Six varibles inequality:
Given $x_1, x_2, x_3, x_4, x_5, x_6$ be non-negative real numbers satisfy \begin{cases} x_1 \ge x_2 \ge x_3 \ge x_4 \ge x_5 \ge x_6 \ge 0, \\ x_1-x_5 \le 2\sqrt{x_4\cdot x_6},\\ x_1+x_2+x_3+x_4+x_5+x_6=10.\end{cases} Prove that: $x_1^2+x_2^2+x_3^2+x_4^2+x_5^2+x_6^2 \le 22.$
Here is my attempt:I predict equality holds iff $x_1=x_2=3$ and $x_3=x_4=x_5=x_6=1.$
$\cdot$ Use AM-GM we have: $x_1 \le x_5+2\sqrt{x_4 \cdot x_6} \le x_4+x_5+x_6.$
$\Rightarrow 10=x_1+x_2+x_3+x_4+x_5+x_6 \ge x_1+\dfrac{5}{3}(x_4+x_5+x_6) \ge \dfrac{8}{3}x_1 \Rightarrow x_1 \le \dfrac{15}{4}.$
$\cdot$ Use Abel we have: \begin{align*} x_1^2+x_2^2+x_3^2+x_4^2+x_5^2+x_6^2 -22&=(x_1^2-9)+(x_2^2-9)+\sum\limits_{k=3}^6(x_k^2-1)\\&=(x_1-3)(x_1+3)+(x_2-3)(x_2+3)+\sum\limits_{k=3}^6(x_k-1)(x_k+1)\\ &=(x_1-x_2)(x_1-3)+(x_2+2-x_3)(x_1+x_2-6)+(x_3-x_4)(x_1+x_2+x_3-7)\\ &+(x_4-x_5)(x_1+x_2+x_3+x_4-8)+(x_5-x_6)(x_1+x_2+x_3+x_4+x_5-9).\end{align*}$\bullet$ Case 1: $x_6 \ge 1$, the inequality will be true.
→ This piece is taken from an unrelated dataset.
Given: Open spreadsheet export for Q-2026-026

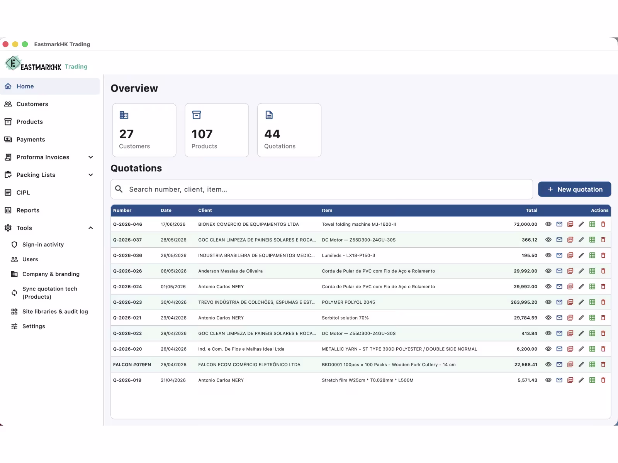Looking at the screenshot, I should click(x=592, y=271).

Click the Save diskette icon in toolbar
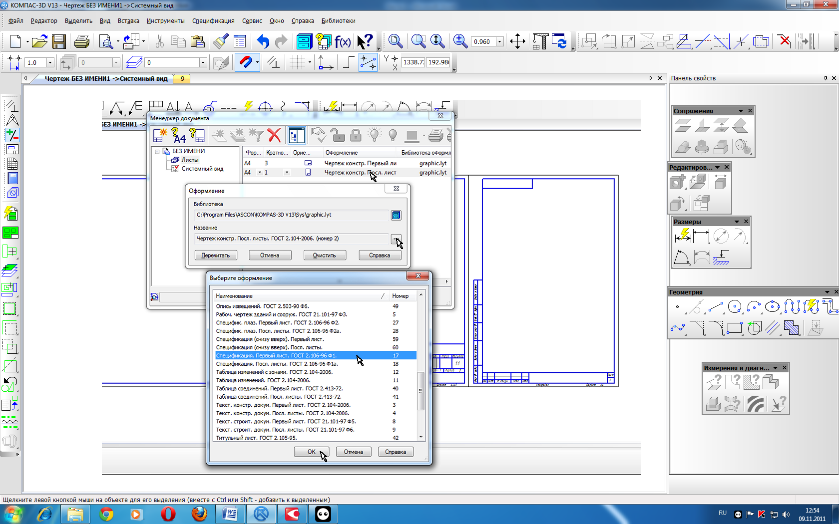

Indeed, since$$x_1+x_2-6=4-x_3-x_4-x_5-x_6 \le 0 \ \text{and} \ x_1+x_2+x_3-7=3-x_4-x_5-x_6 \le 0.$$$$x_1+x_2+x_3+x_4-8=2-x_5-x_6 \le 0 \ \text{and} \ x_1+x_2+x_3+x_4+x_5-9=1-x_6 \le 0.$$$\Rightarrow$ If $x_1 \le 3$ then inequality is obvious true. If not, $x_1 >3$ then we have:$$x_1+x_2-6=4-x_3-x_4-x_5-x_6 \le 4-\dfrac{4x_1}{3}=\dfrac{4}{3}(3-x_1) \le 0$$\begin{align*} (x_1-x_2)(x_1-3)+(x_2+2-x_3)(x_1+x_2-6) &\le (x_1-x_2)(x_1-3)+(x_2+2-x_3)\cdot \dfrac{4}{3}(3-x_1)\\ &\le \dfrac{2}{3}x_1(x_1-3)+\dfrac{8}{3}(3-x_1)\\ &=\dfrac{2}{3}(x_1-3)(x_1-4)\\ &\le 0.\end{align*}So it can imply that the inequality is true.
$\bullet$ Case 2: $0 \le x_6 <1.$ I haven't proved it yet.
I hope to see optimum solution for this case. Thanks every one.